### EXTRACTED RECORDS
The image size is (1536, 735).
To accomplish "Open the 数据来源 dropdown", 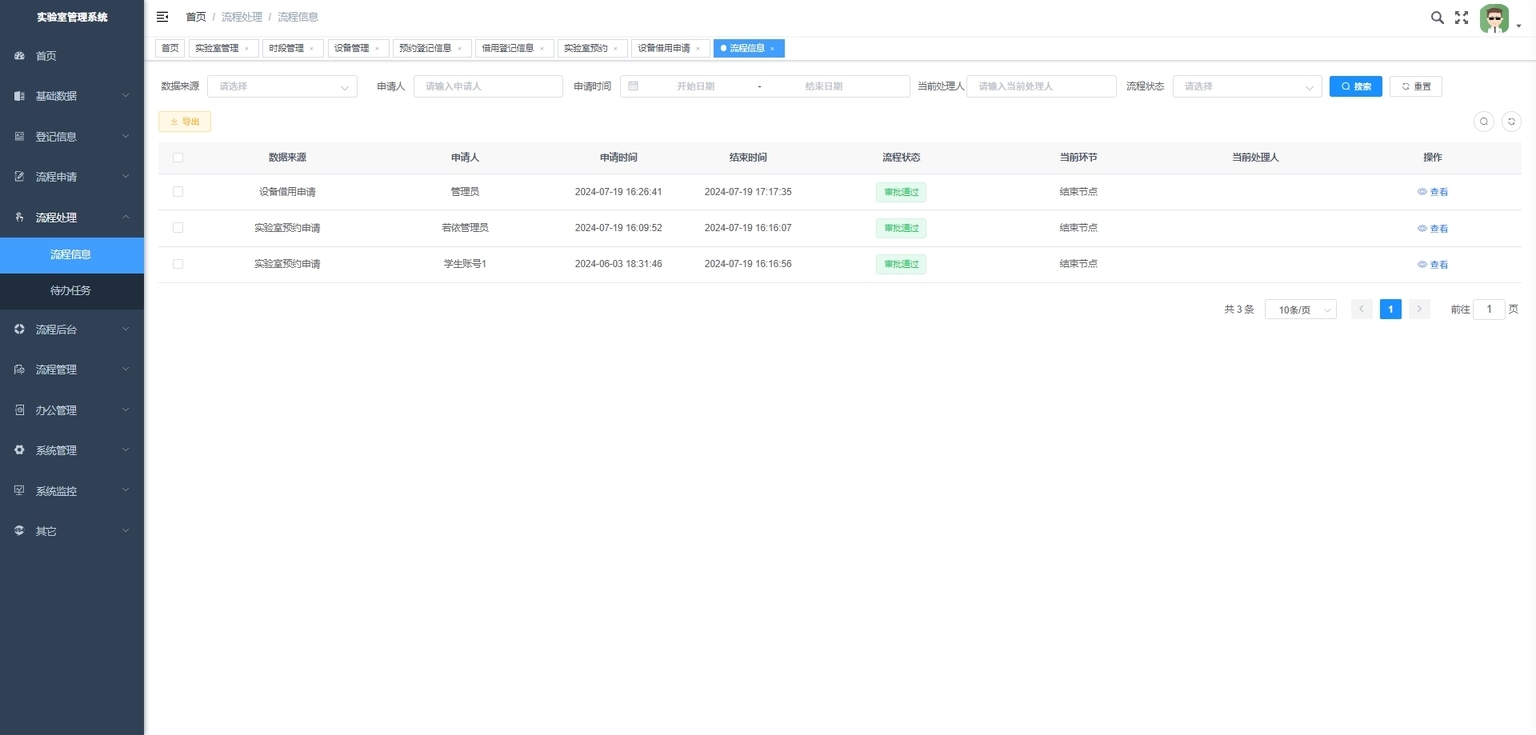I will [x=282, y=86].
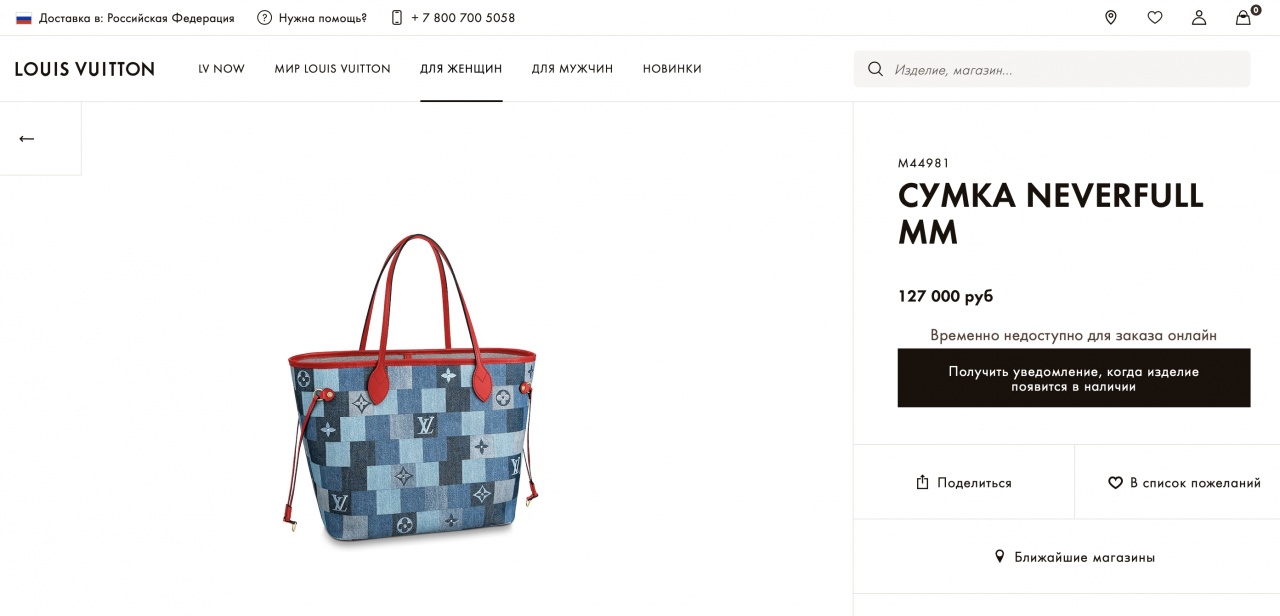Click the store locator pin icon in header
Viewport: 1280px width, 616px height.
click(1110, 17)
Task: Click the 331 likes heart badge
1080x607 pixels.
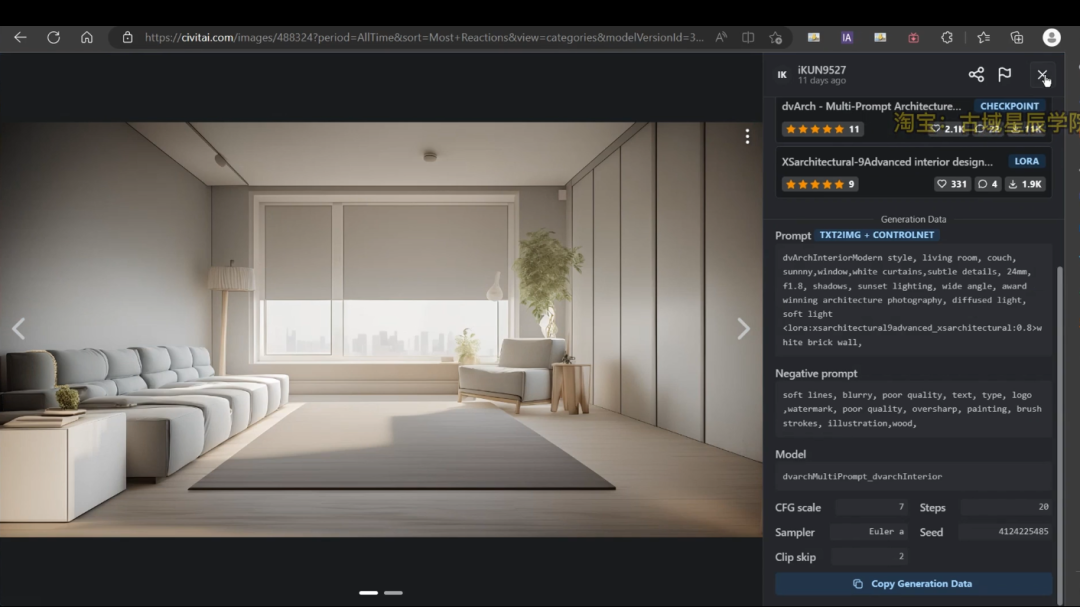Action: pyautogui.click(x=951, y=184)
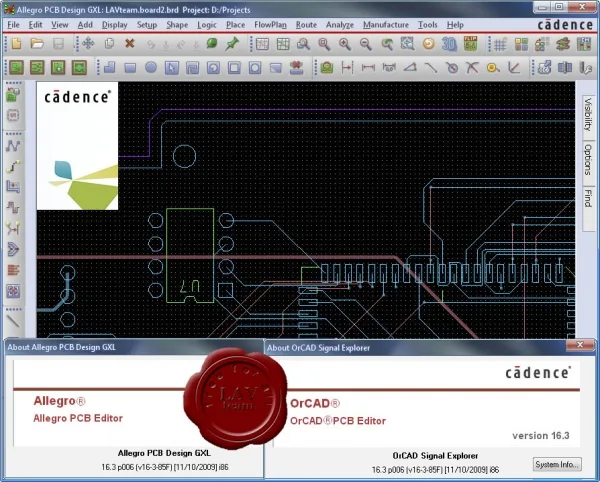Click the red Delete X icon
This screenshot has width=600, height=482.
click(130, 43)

==

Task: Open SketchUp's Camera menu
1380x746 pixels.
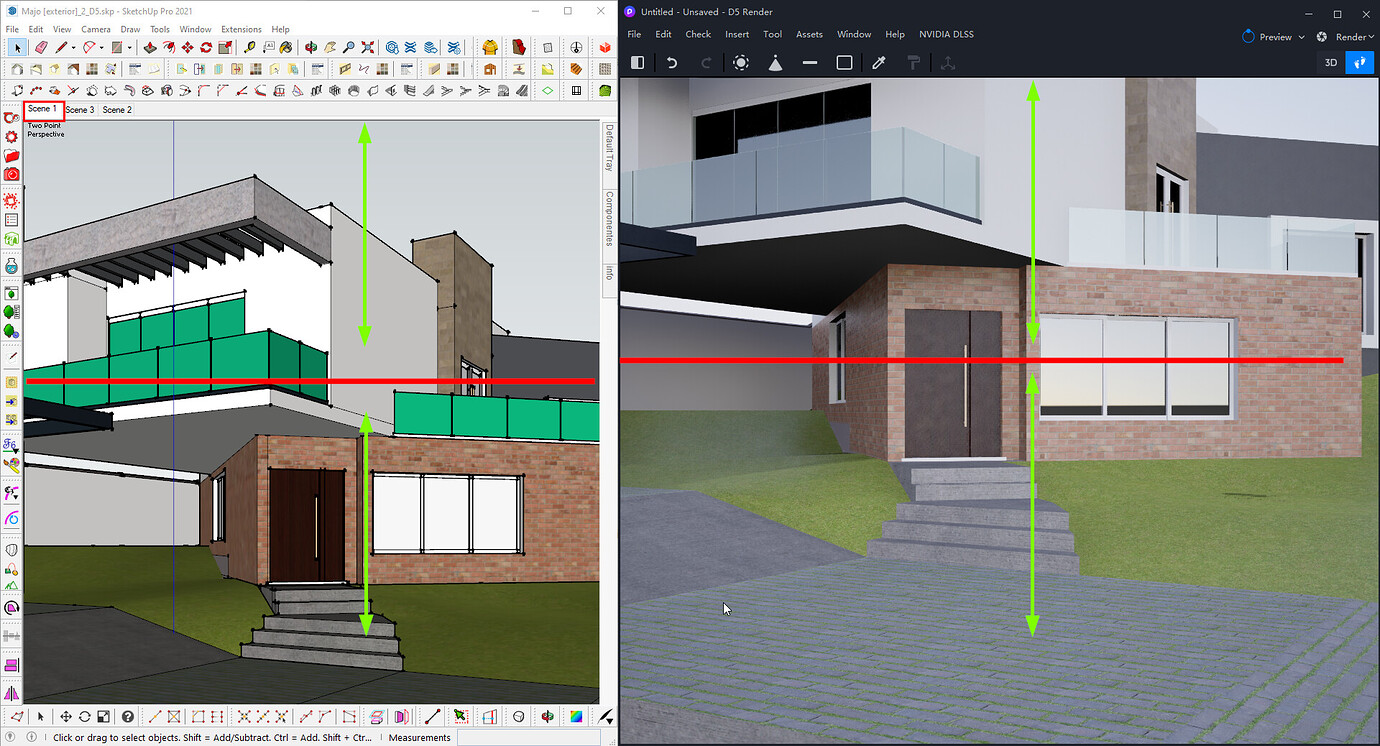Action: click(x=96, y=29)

### YOUR INSTRUCTIONS
For every line in the data above that has the string "Task", return that line.

### RESPONSE BELOW
Task: Click the 331 likes heart badge
Task: Open SketchUp's Camera menu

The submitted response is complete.